What a rally in equity prices, with over 40 years of experience trading global stock markets it’s hard to remember a time when equity markets recovered and pushed on so swiftly. The FTSE 100 gained over 10% from its Brexit low, to close Friday at a 12 month high. The FTSE 250 has likewise had a 10% rise from its lows, to finish the week higher than where it started post Monday’s sharp fall. These type of moves are far more associated with corrections than rallies. Rises tend to be gentle and more muted than falls. It is hard to know what to make of this rise, is it the “dead cat bounce” driven by short covering? Or a believe that the UK will use the recent vote as a bargaining chip in the coming months to negotiate a deal in Europe on our terms. Some of this may depend on who is elected as the new leader of the conservative party. Mark Carney’s comments on Friday suggesting more monetary stimulus definitely added to the positive mood.
The bond market was a much a story as the equity market as yields fell around the world. Two-year gilt yields fell into negative territory and the ten year below 1%. The bond market’s reflection on the events of the past few days is the Brexit vote will impact global growth and inflation.
Soon equity investors will start to focus back on the fundamentals of the global economy and in particular the second quarter earnings season. Alcoa, the traditional show opener reports a week tomorrow. According to Fact set analysts are forecasting for the fifth quarter year on year earnings to fall for the S&P 500. Estimates are for a fall of 5.2% year on year, however they are forecasting earnings to improve in the second half of the year.
Friday was a data packed day as many countries around the globe saw the release of the final readings for June’s Purchasing Manager surveys. Without going from country to country, and just summing up the results, most including the UK, came in line or slightly ahead of expectations. Suggesting the manufacturing bases in many countries around the globe continue to expand modestly. The Euro area released its June unemployment rate which remains above 10% despite the modest improvement in the economy.

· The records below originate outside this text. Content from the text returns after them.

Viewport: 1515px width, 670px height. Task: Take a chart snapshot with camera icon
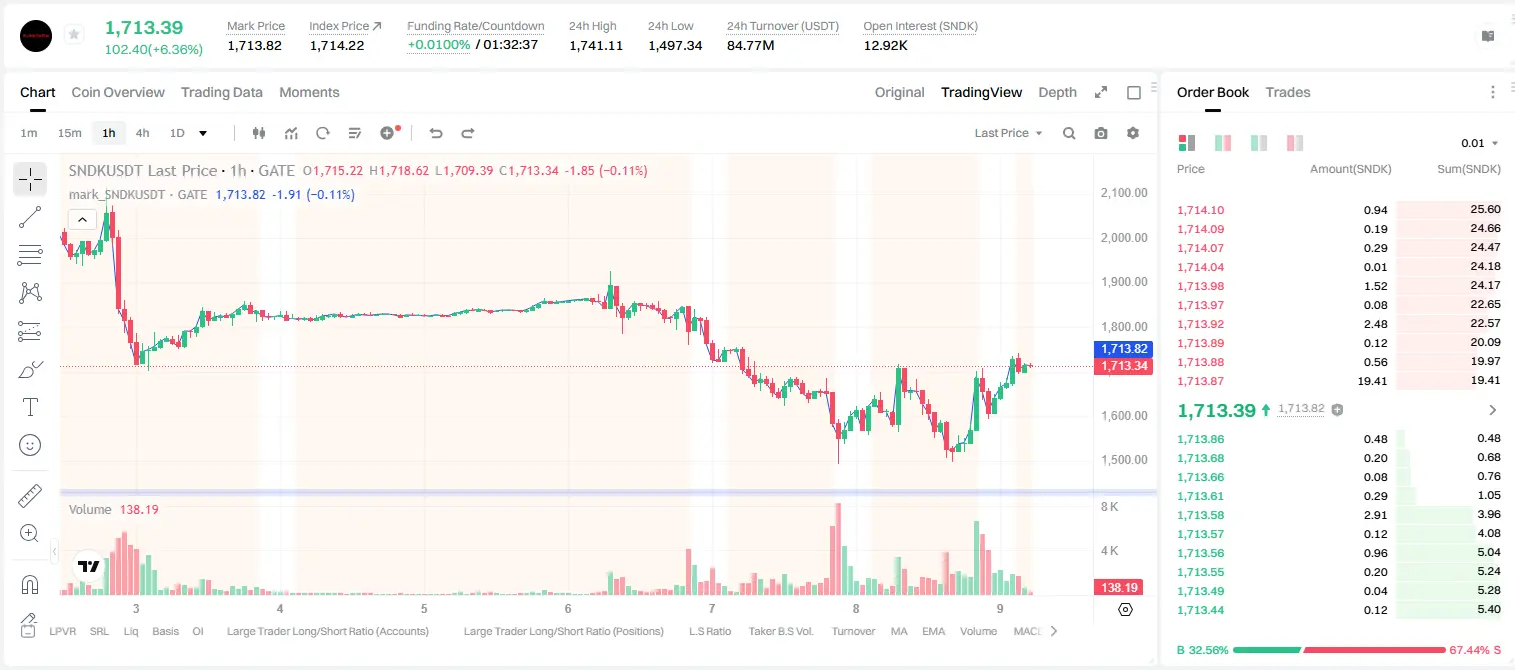tap(1101, 133)
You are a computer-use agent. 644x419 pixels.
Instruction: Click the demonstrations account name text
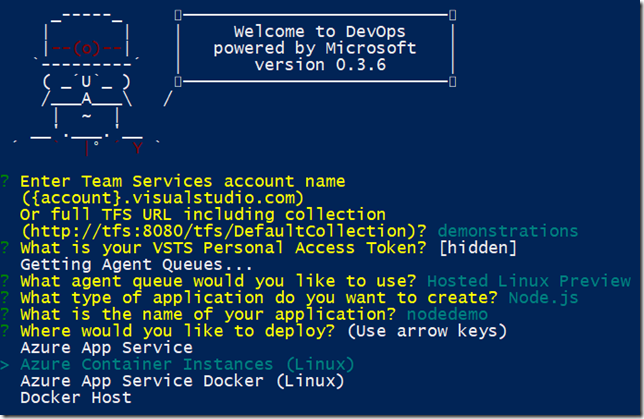[508, 231]
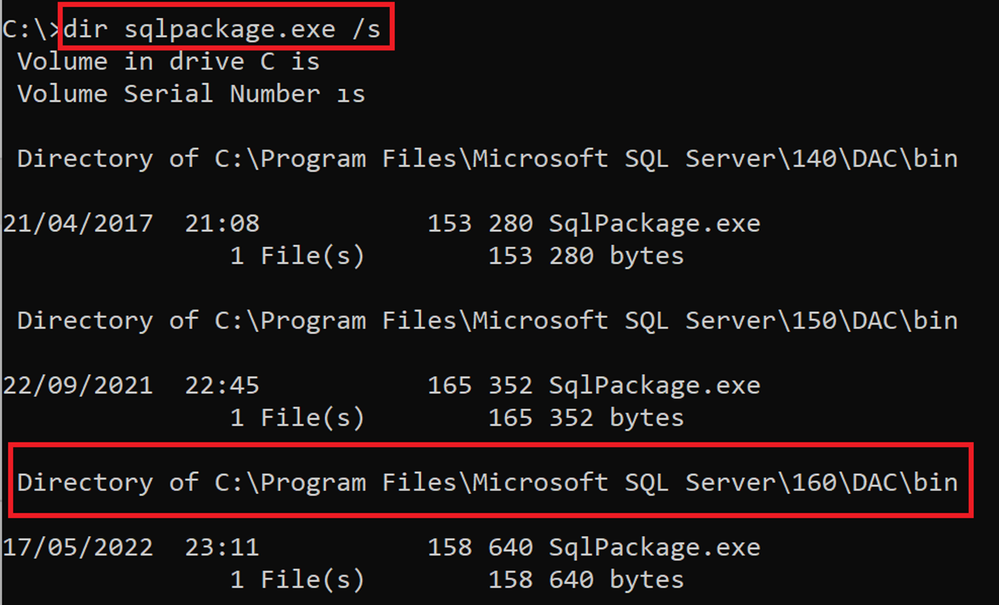The width and height of the screenshot is (999, 605).
Task: Click the SqlPackage.exe file sized 165 352
Action: coord(654,386)
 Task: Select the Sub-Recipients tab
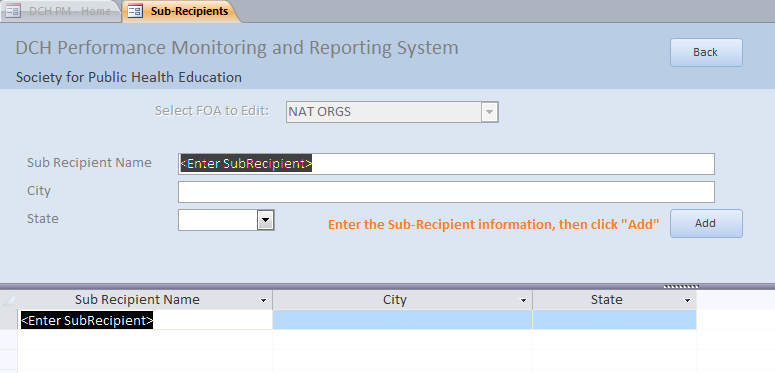(x=181, y=11)
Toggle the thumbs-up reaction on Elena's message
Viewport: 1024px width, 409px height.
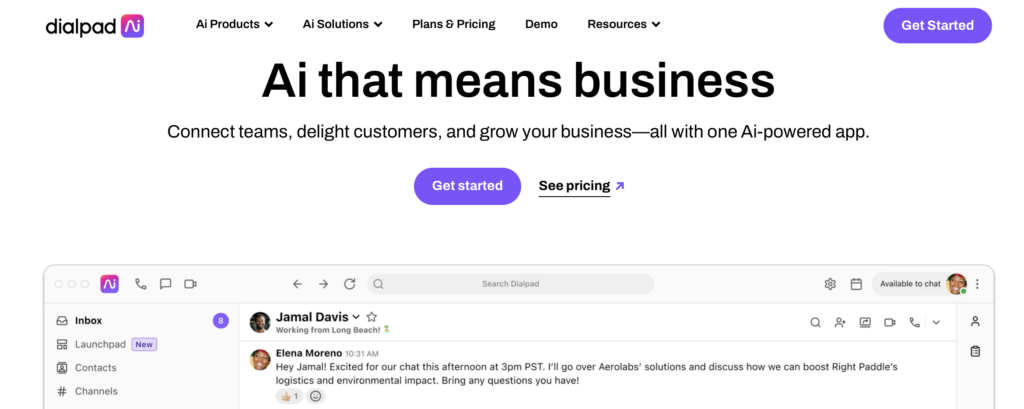coord(290,396)
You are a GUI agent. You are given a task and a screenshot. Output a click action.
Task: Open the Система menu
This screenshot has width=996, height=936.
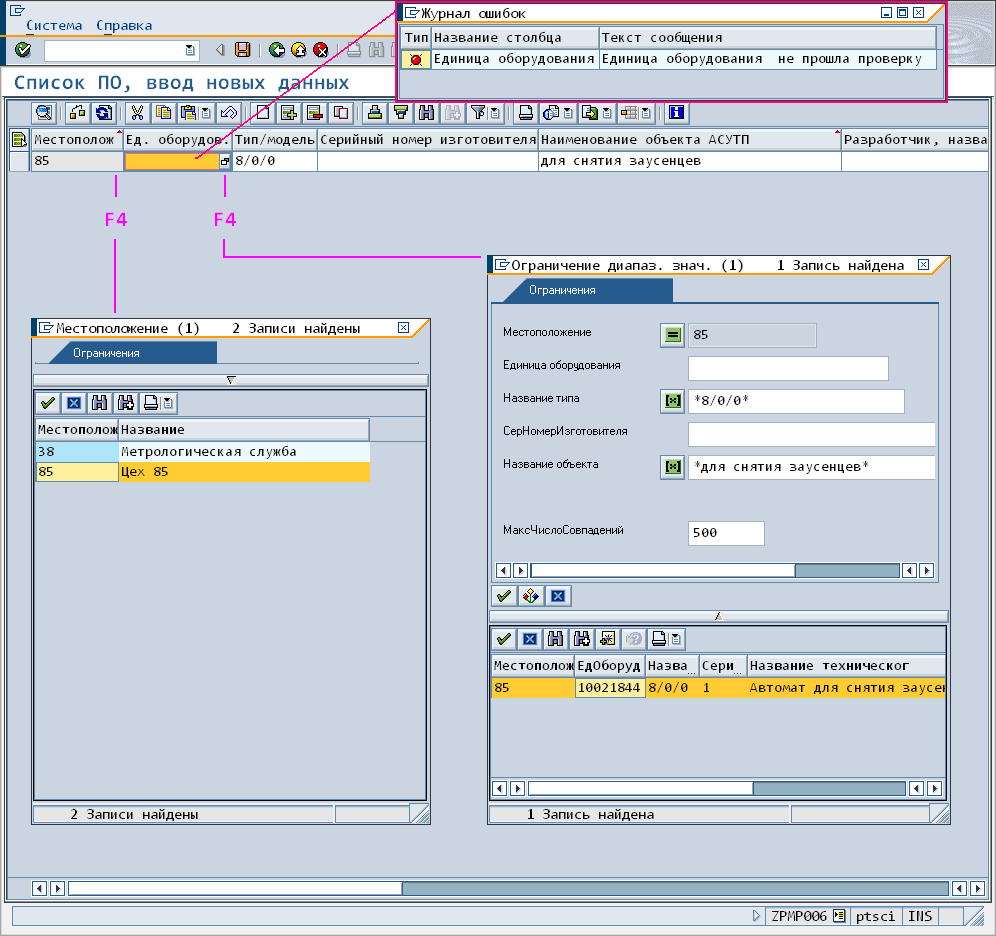coord(54,25)
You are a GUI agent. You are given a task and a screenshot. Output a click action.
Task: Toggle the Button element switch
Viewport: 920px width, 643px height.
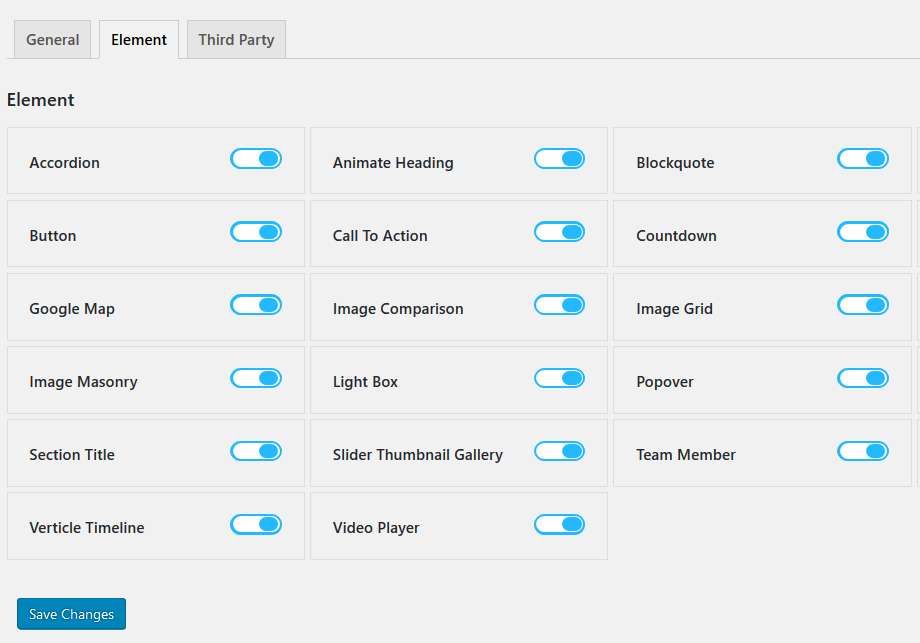click(256, 232)
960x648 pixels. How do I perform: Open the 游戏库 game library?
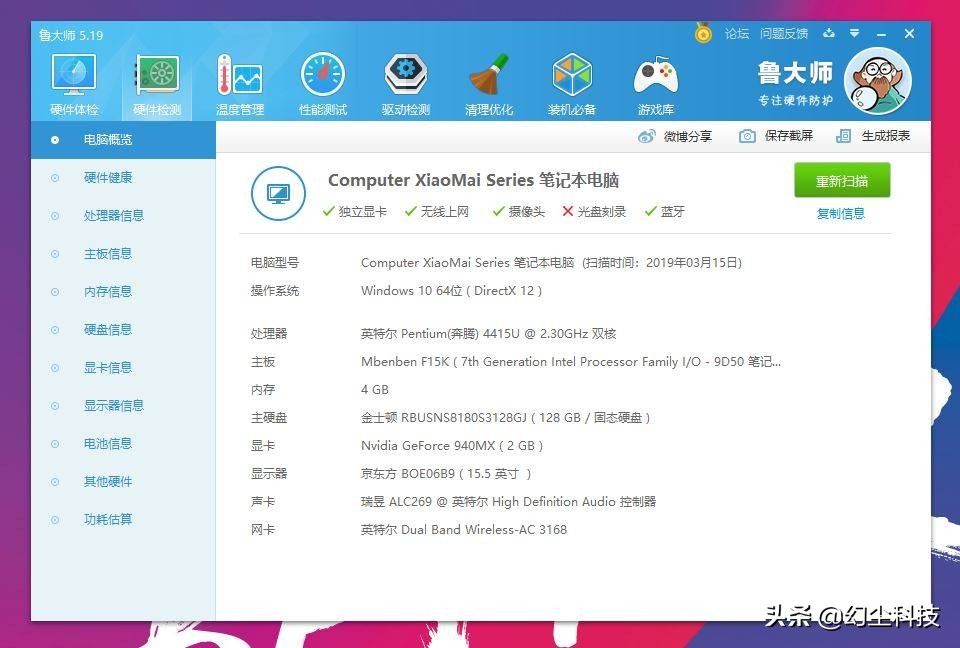(654, 80)
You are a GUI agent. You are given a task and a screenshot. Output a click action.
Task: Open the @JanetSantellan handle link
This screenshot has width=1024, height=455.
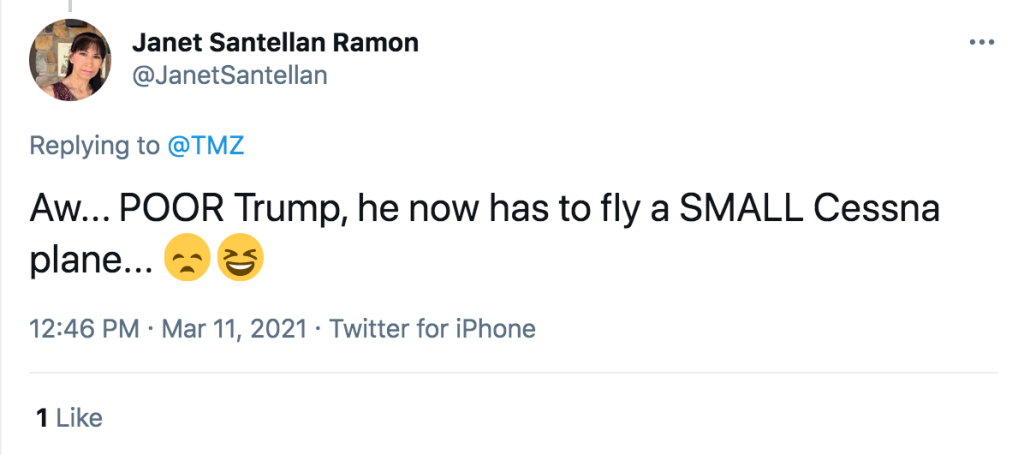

Looking to the week ahead the focus for the US will probably come towards the end of the week. On Wednesday we get the minutes of the last Federal Reserve’s rate setting meeting. These will be interesting to see how the mood was for a rate rise in July, however the meeting did take place before the Brexit vote. Towards the end of the week we get the unemployment rate for June as well as June’s non-farm payrolls data. The Federal Reserve may face the dilemma of a modestly improving US economy with modest wage growth against an uncertain global backdrop when the next rate setting meeting takes place.
It’s a busy week for economic data for the British economy, first thing on Monday we get the June construction PMI. On Tuesday the services PMI as well as the Bank of England’s stability report. Thursday its house prices as well as industrial production and on Friday June’s balance of trade. The start of the month is always a busy one and Europe is no exception, what may well be of interest will be a speech due from Mario Draghi on Wednesday, where he might express his views on the recent events.